Microdialysis studies of the distribution of stavudine into the central nervous system in the freely-moving rat.

Abstract

To study the extent and time course of distribution of stavudine (d4T) into the central nervous system (CNS) and to investigate the transport mechanisms of antiviral nucleosides in the CNS. Microdialysis with on-line HPLC analysis was used to measure drug concentrations in the brain extracellular fluid (ECF) and cerebrospinal fluid (CSF) in the freely-moving rat. The in vivo recovery of d4T and zidovudine (AZT) was estimated by retrodialysis, which was validated by the zero-net flux method. The CNS distribution of d4T was investigated during iv and intracerebroventricular (icv) infusion. In the subsequent studies, the effect of AZT on CNS distribution of d4T was examined. During iv infusion, d4T distributed rapidly into the CNS. Its brain ECF/plasma and CSF/plasma steady-state concentration ratios were 0.33 +/- 0.06 and 0.49 +/- 0.12, respectively (n = 15). During icv infusion, the steady-state d4T concentrations in the brain ECF were 23-fold higher than those during iv infusion, whereas its steady-state plasma levels were about the same for these two routes. Coadministration of AZT with d4T did not alter their respective brain distribution and systemic clearance at the concentrations examined.

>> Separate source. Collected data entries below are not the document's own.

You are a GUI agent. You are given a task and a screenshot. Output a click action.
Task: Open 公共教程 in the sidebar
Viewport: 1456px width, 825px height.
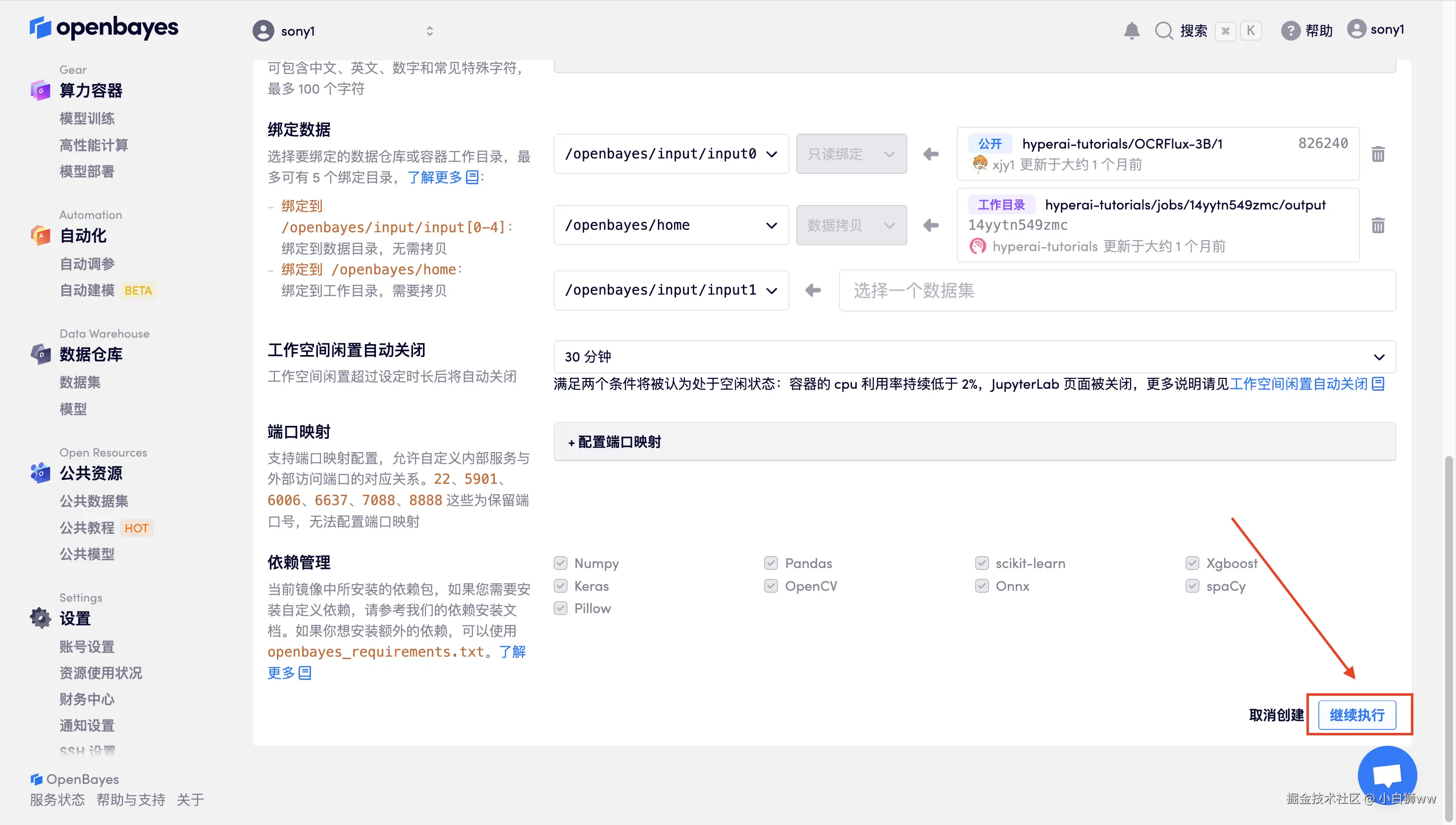coord(87,528)
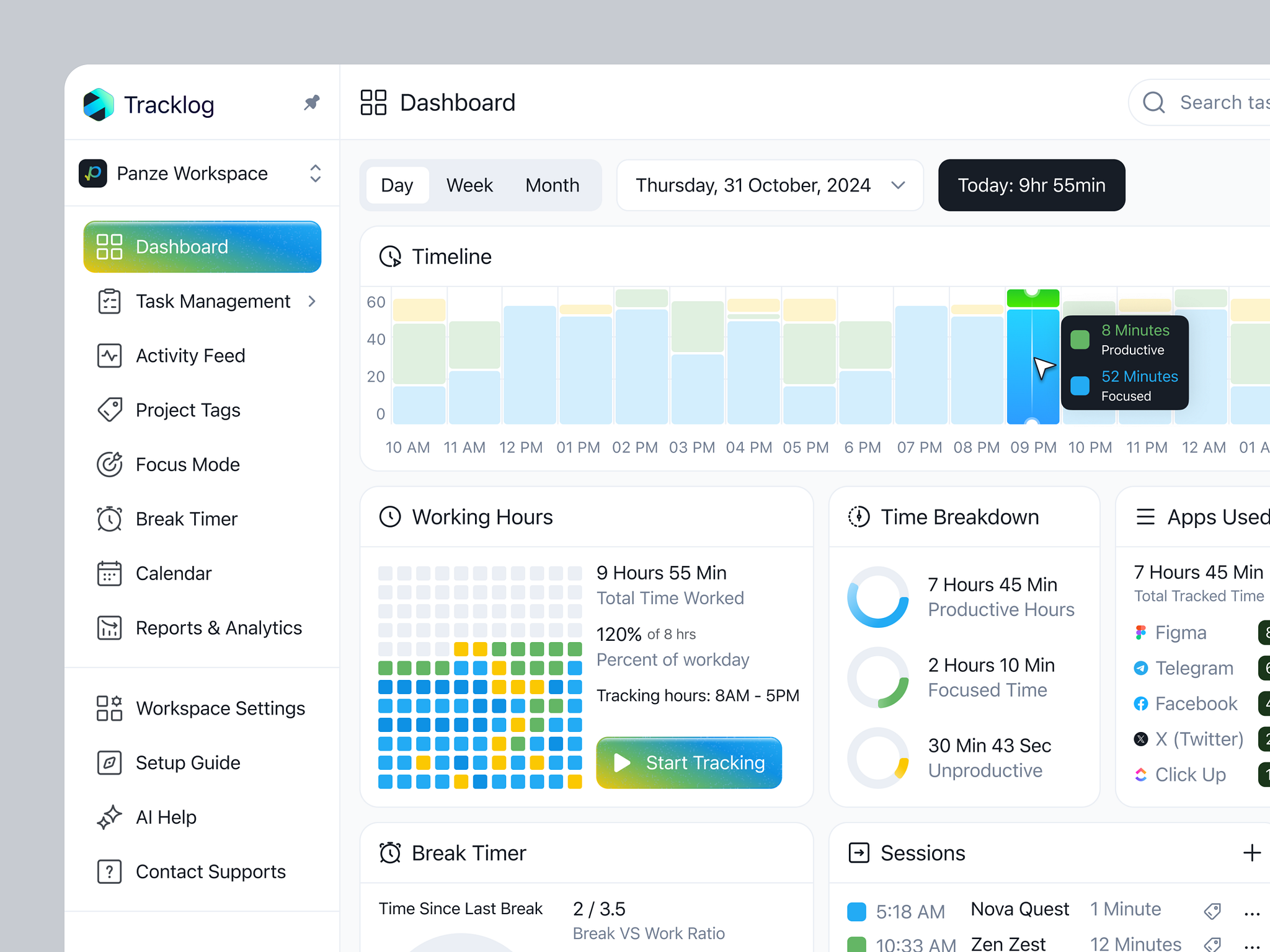1270x952 pixels.
Task: Open the Panze Workspace switcher
Action: coord(315,174)

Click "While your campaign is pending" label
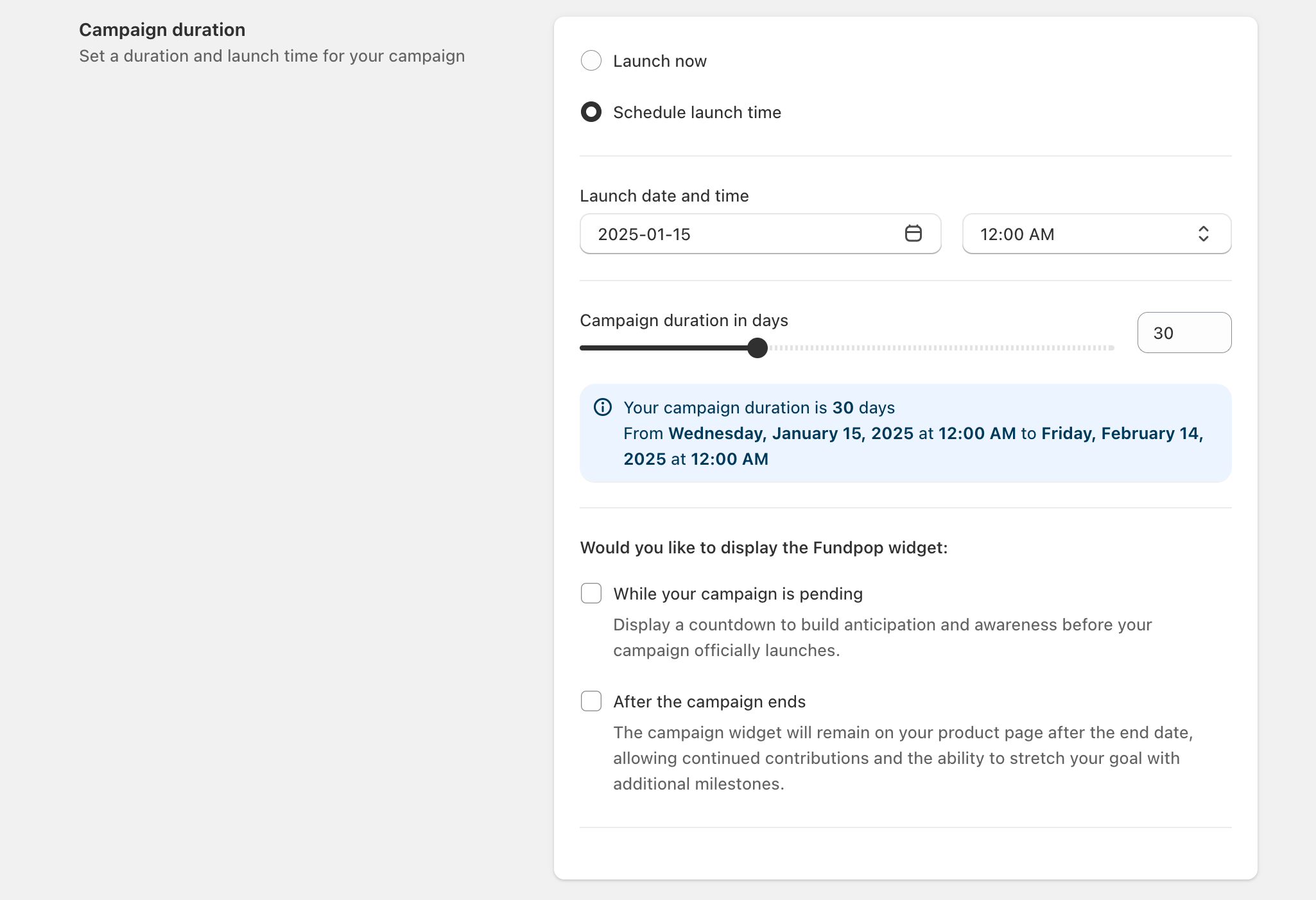[x=738, y=594]
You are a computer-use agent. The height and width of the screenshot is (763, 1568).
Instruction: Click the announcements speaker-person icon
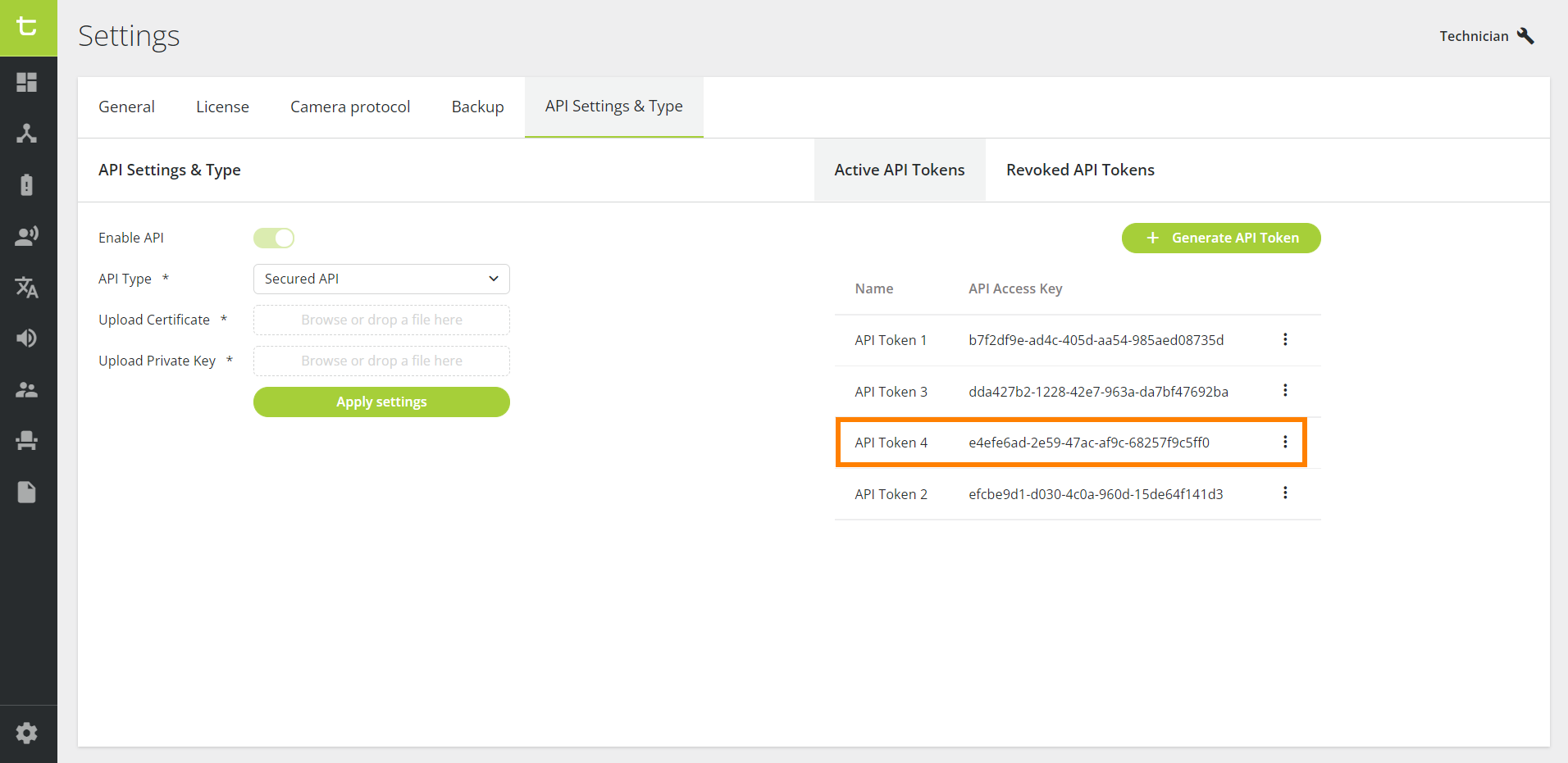[x=27, y=235]
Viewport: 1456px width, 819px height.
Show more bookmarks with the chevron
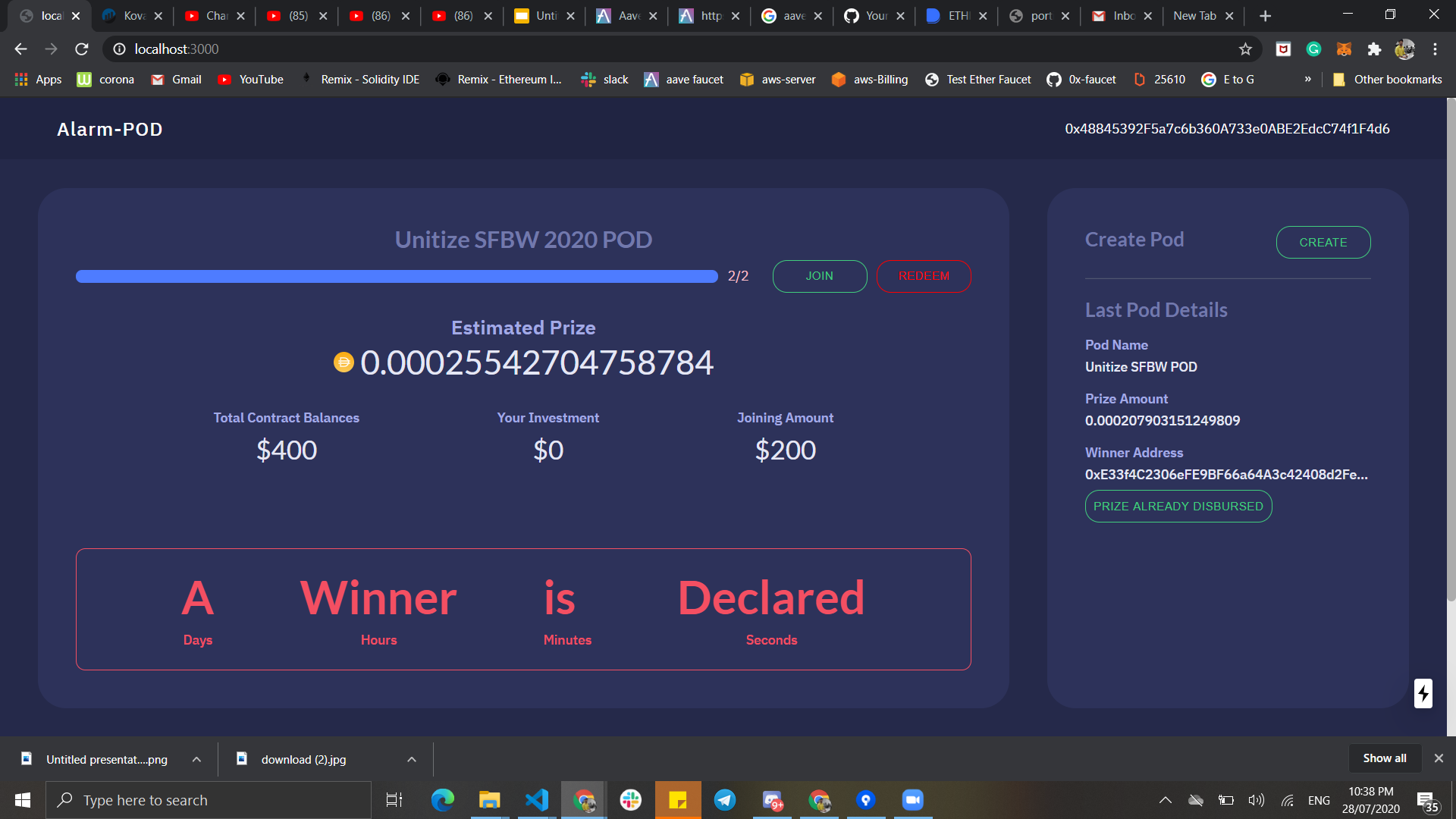click(x=1307, y=80)
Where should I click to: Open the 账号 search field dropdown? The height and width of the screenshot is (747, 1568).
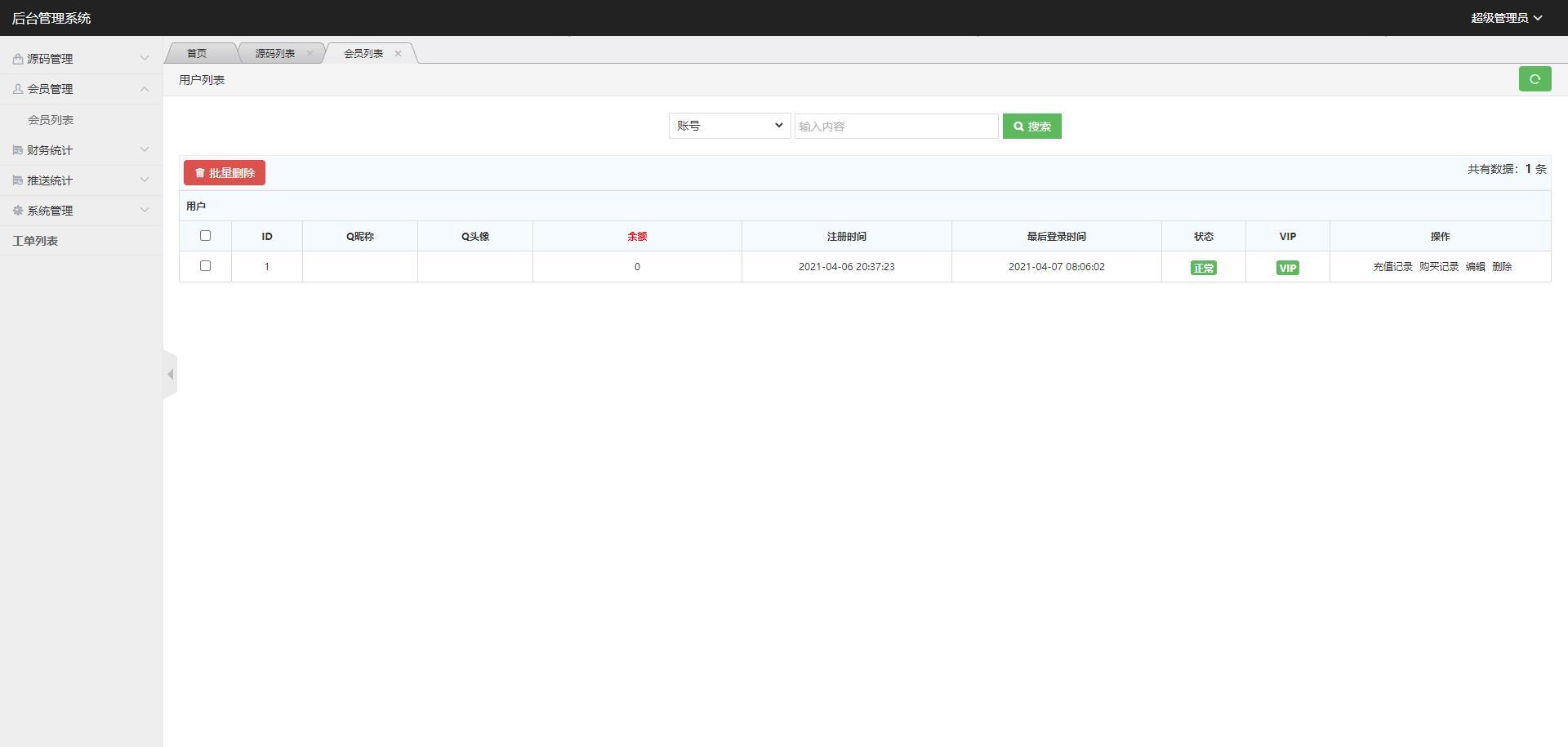(x=729, y=126)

More importantly, the steady-state brain ECF/plasma and CSF/plasma concentration ratios of d4T were about 2-fold higher than those of AZT (0.15 +/- 0.04 and 0.25 +/- 0.08) determined in the same animals. d4T readily crosses the blood-brain barrier (BBB) and blood-CSF barrier. An active efflux transport system in the BBB and blood-CSF barrier may be involved in transporting d4T out of the CNS. Direct icv administration of d4T can be used to enhance its brain delivery. Moreover, d4T exhibits a more favorable penetration into the CNS than AZT and therefore may be useful in the treatment of AIDS dementia complex.